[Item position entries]
━━━━━━━━━━━━━━━━━━━━
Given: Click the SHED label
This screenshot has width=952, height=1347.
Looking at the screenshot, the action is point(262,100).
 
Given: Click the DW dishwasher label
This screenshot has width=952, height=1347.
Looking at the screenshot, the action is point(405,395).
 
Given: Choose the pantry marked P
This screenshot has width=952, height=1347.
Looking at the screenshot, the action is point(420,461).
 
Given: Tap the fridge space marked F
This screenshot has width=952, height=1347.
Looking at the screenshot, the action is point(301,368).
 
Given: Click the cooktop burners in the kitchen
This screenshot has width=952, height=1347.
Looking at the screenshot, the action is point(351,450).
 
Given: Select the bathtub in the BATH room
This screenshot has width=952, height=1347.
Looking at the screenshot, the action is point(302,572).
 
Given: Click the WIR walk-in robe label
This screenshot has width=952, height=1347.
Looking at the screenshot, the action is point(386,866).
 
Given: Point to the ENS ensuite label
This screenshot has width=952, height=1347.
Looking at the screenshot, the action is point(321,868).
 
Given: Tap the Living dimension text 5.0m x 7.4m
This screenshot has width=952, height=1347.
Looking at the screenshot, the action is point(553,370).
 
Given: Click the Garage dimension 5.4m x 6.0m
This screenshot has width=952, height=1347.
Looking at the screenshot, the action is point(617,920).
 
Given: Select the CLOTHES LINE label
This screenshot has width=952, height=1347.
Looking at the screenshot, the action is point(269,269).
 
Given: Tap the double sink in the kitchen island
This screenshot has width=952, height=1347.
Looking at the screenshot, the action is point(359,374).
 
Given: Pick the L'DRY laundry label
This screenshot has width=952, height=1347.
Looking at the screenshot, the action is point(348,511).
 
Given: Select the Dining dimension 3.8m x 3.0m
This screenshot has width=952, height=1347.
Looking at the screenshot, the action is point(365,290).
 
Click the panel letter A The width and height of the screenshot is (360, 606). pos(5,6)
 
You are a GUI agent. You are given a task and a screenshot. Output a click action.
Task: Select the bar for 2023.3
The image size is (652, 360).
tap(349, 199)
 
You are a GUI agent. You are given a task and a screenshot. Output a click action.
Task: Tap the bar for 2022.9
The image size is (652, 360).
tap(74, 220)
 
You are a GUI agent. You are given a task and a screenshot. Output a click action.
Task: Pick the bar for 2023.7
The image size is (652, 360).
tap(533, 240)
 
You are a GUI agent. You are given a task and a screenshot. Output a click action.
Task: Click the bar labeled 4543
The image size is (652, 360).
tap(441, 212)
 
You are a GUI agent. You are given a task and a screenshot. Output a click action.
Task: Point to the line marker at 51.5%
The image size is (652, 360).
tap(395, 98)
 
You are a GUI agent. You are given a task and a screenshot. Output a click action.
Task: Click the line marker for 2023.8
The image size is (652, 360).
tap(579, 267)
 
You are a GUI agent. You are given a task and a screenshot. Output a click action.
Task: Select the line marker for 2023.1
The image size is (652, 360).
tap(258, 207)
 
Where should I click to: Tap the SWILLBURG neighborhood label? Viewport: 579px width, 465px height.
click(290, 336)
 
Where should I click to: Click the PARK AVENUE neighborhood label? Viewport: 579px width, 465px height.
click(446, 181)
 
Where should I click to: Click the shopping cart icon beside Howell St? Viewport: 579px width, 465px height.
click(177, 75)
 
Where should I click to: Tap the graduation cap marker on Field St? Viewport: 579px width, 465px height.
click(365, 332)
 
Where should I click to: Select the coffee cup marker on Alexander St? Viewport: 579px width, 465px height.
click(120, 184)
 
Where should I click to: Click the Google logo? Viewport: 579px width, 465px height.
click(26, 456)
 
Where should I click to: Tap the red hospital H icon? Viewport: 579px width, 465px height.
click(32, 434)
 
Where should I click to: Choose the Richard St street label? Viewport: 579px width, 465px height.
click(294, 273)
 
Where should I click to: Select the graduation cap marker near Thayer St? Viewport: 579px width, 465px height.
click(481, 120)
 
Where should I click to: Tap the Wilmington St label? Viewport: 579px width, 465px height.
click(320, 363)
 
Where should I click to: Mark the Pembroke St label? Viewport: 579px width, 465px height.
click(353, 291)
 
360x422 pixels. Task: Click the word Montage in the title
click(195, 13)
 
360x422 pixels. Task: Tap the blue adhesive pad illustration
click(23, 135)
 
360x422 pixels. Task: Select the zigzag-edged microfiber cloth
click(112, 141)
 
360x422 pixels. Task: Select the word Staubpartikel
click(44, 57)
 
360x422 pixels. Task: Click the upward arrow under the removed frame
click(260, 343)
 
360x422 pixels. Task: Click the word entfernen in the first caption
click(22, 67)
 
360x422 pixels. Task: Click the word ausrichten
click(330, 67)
━━━━━━━━━━━━━━━━━━━━
§ INSTRUCTION
How many lines in the rows above contain the string "marker"? Reply with the number alone.

§ EXERCISE SOLUTION
6